Desta parte do continente, os mais numerosos são os de origem polonesa: Raymond Kopa (cujo sobrenome real era Kopaszewski) é o mais famoso de um grupo que inclui Ignace Kowalczyk, Thadée Cisowski, Édouard Kargu (sobrenome real Karguliewicz), Guillaume Bieganski, Léon Glovacki, Maryan Wisnieski, Robert Budzynski, Yannick Stopyra e Antoine Sibierski. Kazimir Hnatow, membro da Copa do Mundo de 1958, tem sangue ucraniano.

Jean Djorkaeff e Youri Djorkaeff, respectivamente pai e filho, são de origem calmuque (um dos povos da Rússia); Youri também tem ascendência armênia, juntamente com seu ex-colega Alain Boghossian.

Hispânicos e lusitanos[editar | editar código-fonte]
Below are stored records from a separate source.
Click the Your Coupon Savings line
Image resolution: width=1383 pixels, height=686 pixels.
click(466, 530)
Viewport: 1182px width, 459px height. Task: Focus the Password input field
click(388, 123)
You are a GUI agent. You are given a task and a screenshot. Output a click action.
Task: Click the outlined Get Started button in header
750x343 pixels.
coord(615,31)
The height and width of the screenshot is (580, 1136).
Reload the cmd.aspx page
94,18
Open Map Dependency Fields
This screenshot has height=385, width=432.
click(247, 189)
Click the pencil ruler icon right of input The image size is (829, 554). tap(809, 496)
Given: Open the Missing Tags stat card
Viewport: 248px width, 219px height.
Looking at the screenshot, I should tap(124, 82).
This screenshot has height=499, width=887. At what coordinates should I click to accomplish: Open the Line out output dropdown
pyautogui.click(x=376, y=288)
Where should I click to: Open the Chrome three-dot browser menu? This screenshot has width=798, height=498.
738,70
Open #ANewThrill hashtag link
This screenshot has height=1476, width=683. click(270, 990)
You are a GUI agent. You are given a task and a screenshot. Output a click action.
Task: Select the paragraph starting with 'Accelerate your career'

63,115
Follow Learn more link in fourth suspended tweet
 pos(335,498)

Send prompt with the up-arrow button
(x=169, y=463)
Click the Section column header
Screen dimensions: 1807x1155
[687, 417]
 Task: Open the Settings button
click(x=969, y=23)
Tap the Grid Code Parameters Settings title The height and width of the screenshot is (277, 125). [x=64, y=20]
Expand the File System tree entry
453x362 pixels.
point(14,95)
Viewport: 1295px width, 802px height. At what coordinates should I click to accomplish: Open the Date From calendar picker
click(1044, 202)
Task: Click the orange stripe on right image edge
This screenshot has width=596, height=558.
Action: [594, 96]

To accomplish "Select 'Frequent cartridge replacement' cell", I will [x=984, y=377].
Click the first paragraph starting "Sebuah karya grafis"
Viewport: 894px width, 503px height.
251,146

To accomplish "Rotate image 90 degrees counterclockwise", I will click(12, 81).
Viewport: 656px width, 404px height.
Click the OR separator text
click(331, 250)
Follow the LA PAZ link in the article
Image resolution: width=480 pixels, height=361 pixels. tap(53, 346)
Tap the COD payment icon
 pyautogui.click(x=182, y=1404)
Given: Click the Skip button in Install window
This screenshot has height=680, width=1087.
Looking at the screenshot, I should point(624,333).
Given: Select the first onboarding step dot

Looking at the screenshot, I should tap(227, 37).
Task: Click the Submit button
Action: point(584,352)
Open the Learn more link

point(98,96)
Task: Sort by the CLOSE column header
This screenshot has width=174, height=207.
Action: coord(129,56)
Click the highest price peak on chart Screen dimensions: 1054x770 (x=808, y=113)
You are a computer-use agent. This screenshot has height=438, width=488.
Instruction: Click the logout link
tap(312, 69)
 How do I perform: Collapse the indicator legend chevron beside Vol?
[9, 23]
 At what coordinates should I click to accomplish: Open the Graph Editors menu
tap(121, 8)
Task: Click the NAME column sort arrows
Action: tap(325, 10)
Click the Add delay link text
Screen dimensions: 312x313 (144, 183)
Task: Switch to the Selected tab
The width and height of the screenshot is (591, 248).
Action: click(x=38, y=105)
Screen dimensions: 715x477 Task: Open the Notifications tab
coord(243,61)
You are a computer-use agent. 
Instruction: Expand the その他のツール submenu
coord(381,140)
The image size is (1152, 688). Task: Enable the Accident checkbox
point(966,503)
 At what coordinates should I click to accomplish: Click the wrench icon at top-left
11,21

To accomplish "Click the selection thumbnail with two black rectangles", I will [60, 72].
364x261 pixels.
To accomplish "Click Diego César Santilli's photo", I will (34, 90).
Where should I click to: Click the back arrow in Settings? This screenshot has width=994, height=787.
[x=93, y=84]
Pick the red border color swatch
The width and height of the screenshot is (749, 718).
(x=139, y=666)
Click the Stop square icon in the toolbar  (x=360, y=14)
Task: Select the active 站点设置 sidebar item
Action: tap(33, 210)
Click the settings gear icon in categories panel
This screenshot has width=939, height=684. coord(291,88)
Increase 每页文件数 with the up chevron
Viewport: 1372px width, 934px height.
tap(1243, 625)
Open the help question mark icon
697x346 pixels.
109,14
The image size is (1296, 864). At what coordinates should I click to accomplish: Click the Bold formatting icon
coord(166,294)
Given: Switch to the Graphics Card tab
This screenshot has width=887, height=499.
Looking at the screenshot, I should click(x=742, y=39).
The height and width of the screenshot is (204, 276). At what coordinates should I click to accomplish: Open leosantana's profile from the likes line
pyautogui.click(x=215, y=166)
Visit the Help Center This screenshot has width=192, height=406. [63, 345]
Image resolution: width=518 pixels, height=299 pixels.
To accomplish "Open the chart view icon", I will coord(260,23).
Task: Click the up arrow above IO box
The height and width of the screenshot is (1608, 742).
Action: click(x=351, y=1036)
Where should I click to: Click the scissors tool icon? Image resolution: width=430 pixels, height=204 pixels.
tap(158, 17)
Hispânicos também já figuraram pelos Bleus em torneios: Joseph Gonzales, Héctor Cazenave (uruguaio), Héctor de Bourgoing (argentino), Christian Lopez, Manuel Amoros, Jean Castaneda, Christian Perez e os mais famosos, David Trézéguet (filho de um franco-argentino), Luis Fernández (este nascido na Espanha), Mathieu Valbuena (de ascendência espanhola), o goleiro Hugo Lloris (ascendência catalã) e Robert Pirès (de origens lusas, assim como também Kevin Gameiro e Corentin Martins).

Outros[editar | editar código-fonte]

Minorias étnicas tradicionais da própria França já foram representadas na Seleção, como os bascos Didier Deschamps e Bixente Lizarazu e os bretões Stéphane Guivarc'h, Yoann Gourcuff e Jérémy Menez.